The Distance Between Here and There is an approach to the subject of ‘transmission’ from a communication studies perspective. Within communication systems, transmission consists of a message, encoded by a ‘transmitter’ and sent as a ‘signal’ to a ‘receiver’, where it is decoded and hopefully understood by the recipient.
Within the sculpture I have proposed, all three elements that comprise the transmission of information are brought together.
The ‘message’ within the work can be seen as the word spelt by the letters H E R E, or ‘here’. The ‘message’ is translated within the work, into black and white stripes painted in equal sections onto the metal I-beams. The stripes are a binary translation of the letters T H E R and E, or ‘there’, which can also be read within the triangular sections at the back of the work. These sections represent the ‘message’ as it is understood and decoded by the receiver. You will notice that parts of the letterforms are missing. There are only as many triangles within each letter as there are black stripes upon the I-beams.
When I was initially thinking about the theme ‘transmission’, I considered what we gain and lose through it. I concluded that we gain space, distance and territory, but perhaps we lose control of meaning. Through transmission, what we mean can be misunderstood, or only partially understood.
I have chosen to use the words HERE and THERE within the sculpture as their structure and meaning allow me to convey the idea of transmitting information,
over distance, with some symmetry.
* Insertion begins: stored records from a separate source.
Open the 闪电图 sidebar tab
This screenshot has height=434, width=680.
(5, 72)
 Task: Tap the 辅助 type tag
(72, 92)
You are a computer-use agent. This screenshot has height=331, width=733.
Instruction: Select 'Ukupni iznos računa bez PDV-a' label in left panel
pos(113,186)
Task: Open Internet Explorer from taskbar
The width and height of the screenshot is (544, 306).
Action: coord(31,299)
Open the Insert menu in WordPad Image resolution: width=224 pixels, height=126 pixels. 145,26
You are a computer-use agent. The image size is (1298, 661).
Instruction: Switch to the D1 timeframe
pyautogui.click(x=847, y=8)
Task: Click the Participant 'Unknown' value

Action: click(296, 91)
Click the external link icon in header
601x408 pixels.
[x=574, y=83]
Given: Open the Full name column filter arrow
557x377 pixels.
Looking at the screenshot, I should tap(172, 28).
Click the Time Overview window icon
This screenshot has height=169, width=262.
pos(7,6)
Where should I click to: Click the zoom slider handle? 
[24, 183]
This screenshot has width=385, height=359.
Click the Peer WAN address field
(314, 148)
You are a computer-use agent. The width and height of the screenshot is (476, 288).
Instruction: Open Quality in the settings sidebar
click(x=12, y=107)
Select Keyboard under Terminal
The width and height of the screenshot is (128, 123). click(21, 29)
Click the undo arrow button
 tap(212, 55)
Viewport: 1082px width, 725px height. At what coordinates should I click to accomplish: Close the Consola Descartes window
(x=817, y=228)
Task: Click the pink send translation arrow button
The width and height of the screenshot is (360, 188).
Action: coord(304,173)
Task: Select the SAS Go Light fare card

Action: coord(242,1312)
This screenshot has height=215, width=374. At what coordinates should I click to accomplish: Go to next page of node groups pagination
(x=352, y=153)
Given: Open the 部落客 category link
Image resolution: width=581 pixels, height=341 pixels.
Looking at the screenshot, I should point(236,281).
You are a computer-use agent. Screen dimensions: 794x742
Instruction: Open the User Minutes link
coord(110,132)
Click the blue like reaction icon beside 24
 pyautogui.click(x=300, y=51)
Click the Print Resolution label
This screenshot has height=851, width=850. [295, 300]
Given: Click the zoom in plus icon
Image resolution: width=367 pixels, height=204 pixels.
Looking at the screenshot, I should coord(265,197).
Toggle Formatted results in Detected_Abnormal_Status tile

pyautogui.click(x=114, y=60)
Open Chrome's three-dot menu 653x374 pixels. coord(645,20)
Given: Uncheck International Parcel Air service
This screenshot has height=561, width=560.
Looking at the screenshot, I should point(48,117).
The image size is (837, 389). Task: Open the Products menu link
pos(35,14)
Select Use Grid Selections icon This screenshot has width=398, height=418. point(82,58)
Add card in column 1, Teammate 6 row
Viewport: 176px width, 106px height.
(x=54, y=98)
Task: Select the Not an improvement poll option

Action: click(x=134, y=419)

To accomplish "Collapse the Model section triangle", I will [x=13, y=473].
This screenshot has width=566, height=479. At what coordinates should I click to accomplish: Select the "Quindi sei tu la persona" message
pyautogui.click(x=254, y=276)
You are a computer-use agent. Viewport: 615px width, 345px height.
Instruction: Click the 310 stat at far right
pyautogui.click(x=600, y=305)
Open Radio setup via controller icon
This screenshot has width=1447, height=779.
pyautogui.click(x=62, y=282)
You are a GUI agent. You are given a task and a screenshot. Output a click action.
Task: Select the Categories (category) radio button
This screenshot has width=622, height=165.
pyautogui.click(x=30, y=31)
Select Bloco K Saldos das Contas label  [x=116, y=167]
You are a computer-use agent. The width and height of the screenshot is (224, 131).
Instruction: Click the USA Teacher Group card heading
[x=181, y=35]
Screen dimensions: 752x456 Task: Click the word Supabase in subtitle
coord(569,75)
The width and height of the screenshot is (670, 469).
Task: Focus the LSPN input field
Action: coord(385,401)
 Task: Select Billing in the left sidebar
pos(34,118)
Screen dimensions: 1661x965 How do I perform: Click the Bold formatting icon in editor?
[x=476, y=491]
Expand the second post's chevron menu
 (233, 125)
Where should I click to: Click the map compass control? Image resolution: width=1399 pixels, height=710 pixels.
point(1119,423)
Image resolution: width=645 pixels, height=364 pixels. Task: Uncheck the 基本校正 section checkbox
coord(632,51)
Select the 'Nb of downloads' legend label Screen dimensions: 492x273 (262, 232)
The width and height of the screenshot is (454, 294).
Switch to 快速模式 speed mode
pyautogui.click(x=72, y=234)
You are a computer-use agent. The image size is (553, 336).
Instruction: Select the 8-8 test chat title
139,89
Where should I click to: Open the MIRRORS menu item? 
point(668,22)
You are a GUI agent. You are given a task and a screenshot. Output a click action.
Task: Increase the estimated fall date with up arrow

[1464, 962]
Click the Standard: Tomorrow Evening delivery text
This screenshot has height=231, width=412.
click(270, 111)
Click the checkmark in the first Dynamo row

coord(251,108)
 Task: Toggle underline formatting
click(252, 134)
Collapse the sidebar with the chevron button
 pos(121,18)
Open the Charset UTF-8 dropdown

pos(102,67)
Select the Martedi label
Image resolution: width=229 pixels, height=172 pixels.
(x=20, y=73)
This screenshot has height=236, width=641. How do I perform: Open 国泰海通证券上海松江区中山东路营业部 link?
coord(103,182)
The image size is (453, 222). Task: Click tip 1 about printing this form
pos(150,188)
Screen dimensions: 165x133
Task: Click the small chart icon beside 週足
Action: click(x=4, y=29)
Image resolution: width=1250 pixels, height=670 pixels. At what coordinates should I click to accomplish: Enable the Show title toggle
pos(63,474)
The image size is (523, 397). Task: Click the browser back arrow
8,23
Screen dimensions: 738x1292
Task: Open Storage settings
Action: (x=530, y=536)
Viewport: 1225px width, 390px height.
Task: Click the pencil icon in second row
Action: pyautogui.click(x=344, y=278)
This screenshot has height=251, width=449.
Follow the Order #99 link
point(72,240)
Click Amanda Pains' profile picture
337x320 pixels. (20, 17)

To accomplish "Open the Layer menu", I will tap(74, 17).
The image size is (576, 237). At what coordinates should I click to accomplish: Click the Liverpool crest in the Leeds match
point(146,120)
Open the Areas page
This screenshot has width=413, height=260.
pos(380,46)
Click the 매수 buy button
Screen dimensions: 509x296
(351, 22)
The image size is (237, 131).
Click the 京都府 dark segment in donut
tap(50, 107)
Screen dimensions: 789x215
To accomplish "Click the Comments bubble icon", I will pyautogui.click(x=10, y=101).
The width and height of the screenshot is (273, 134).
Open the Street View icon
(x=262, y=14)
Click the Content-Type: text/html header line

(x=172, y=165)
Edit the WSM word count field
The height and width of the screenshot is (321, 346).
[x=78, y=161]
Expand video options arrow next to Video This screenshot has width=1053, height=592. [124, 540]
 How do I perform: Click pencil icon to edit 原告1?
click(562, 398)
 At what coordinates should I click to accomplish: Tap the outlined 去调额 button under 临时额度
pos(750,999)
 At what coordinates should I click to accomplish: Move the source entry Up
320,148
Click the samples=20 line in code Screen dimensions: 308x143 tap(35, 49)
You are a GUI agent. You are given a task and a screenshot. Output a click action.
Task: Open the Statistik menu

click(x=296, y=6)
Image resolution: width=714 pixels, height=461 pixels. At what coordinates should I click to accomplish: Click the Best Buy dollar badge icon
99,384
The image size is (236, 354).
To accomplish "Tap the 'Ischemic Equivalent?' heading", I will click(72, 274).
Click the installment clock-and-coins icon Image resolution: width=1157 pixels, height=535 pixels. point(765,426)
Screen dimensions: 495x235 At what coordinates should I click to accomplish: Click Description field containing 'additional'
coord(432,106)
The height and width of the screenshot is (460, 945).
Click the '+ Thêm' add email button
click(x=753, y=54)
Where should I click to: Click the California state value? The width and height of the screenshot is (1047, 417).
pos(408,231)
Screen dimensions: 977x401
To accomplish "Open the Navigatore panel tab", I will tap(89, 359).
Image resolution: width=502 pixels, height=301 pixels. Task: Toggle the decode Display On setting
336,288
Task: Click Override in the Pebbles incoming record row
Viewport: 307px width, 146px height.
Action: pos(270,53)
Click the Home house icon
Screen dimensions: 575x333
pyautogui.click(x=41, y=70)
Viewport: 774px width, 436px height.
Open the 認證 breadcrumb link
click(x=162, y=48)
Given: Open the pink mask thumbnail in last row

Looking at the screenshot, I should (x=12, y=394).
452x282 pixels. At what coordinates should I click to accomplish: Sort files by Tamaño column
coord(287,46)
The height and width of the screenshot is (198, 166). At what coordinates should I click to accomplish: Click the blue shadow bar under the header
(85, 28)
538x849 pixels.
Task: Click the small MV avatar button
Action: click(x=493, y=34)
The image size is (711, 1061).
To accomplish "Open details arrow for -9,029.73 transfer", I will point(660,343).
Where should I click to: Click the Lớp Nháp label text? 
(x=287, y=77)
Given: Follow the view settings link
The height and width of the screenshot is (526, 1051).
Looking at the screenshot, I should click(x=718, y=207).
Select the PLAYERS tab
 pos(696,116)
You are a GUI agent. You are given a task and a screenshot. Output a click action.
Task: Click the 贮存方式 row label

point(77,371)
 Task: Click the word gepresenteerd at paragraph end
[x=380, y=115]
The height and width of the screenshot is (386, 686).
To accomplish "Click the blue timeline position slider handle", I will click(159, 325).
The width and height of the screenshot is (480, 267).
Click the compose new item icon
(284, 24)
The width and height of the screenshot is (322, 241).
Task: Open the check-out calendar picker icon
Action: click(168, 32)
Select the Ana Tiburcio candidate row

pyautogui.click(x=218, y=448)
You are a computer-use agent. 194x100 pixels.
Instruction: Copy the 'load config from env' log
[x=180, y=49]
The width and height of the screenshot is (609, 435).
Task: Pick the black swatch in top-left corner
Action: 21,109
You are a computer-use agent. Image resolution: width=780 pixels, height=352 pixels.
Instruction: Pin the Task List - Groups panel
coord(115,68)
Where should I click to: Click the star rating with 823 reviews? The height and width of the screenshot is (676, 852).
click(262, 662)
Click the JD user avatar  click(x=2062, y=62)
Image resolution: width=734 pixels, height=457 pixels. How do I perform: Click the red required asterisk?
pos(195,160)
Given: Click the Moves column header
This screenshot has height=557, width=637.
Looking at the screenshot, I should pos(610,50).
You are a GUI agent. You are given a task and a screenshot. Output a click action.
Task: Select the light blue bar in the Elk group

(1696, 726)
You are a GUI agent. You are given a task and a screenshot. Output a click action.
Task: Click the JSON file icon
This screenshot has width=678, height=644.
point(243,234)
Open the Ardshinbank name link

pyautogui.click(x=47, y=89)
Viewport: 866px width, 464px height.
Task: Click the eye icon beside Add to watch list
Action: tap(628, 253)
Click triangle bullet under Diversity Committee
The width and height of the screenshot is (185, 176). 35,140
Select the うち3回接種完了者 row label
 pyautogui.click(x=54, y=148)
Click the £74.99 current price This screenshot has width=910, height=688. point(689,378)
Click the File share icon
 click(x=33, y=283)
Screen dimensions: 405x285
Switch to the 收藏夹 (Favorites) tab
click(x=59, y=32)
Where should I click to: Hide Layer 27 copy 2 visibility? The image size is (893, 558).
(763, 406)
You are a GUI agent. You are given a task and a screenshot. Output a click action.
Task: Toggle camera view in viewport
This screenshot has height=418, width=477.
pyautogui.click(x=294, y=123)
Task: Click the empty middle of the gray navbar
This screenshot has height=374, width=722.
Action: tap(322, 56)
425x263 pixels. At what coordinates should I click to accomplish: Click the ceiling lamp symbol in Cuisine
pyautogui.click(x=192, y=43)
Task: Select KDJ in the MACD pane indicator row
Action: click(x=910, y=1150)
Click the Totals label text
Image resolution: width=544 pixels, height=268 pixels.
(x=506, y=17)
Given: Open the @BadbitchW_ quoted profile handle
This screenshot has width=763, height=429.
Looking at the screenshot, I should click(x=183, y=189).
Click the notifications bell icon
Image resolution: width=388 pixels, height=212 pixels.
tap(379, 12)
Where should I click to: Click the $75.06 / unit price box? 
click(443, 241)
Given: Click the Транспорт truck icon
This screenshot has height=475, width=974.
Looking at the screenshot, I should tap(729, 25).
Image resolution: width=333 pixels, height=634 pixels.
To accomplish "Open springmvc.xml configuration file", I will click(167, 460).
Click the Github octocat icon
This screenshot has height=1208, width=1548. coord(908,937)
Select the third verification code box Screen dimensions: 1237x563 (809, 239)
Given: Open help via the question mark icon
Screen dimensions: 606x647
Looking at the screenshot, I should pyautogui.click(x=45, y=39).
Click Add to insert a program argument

The work is a binary play on words. It can also be understood as a monument to binary, and to the role it plays in modern life, moving information around the world at speed, with maximum efficiency. This has led to a world saturated with information.
I have used the I-beams within the work as a metaphor for the transmission of information. They are commonly used architecturally as a supporting structure, and are nearly always covered up. In this sense they are a metaphor for the way in which computers process and transmit information as series of binary zeros and ones: always covered up and yet supporting and conveying so much.